Empire Of Sin
Developer Romero Games
Publisher Paradox Interactive
Format PC (tested), PS4, Switch, Xbox One
Release Out now
Here is probably the single best-known piece of gangster lore: it wasn’t the gunfights or bigticket crime sprees which proved the undoing of Al Capone, but getting busted for tax evasion. Not so for this Capone, though. In the version of 1920s mafioso history playing out in our game of Empire Of Sin, old Scarface was brought down by a particularly malicious poison. Capone was standing on the steps of a safehouse freshly wrenched from the fingers of Mabel Ryley, a rival mob boss. Or, more to the point, ex-rival. Before she joined that growing pile, though, Ryley got our man in the side with a poisoned blade.
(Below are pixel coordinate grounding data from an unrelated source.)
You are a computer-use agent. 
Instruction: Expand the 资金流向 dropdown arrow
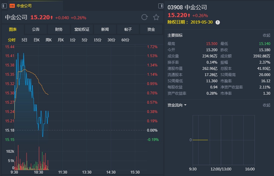(x=185, y=105)
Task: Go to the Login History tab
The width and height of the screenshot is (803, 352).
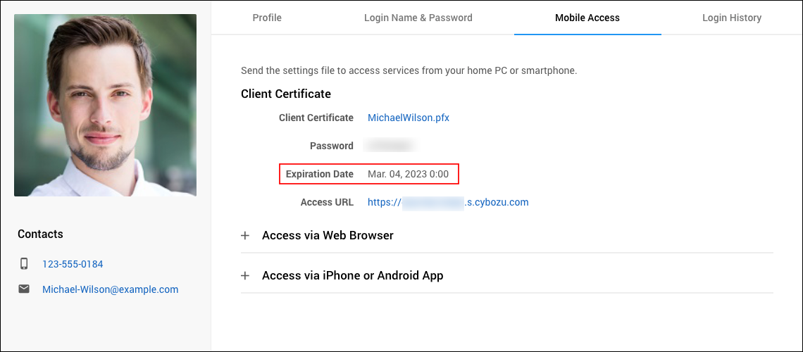Action: coord(731,18)
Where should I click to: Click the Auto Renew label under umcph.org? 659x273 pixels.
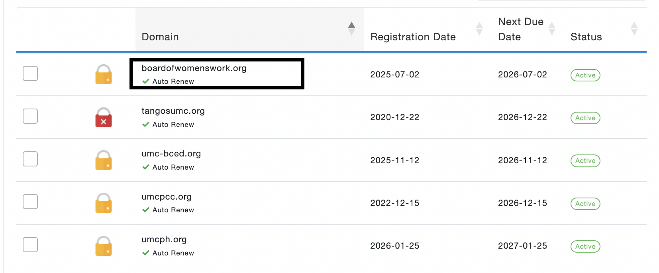click(x=173, y=253)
And so the first man to be named ‘Public Enemy Number One’ by the FBI just keeled over in the streets of Chicago, and met an end as anticlimactic as his real-life counterpart’s.
Every part of Empire Of Sin – and there are many – exists to facilitate stories like this. It’s easy to think of it as a genre-bending game, but the correct label to apply isn’t ‘strategy’ or ‘RPG’ or any of the other modes it flits between. It’s ‘crime fiction’. At its best, the game weaves tales that blend history, myth and Mario Puzo.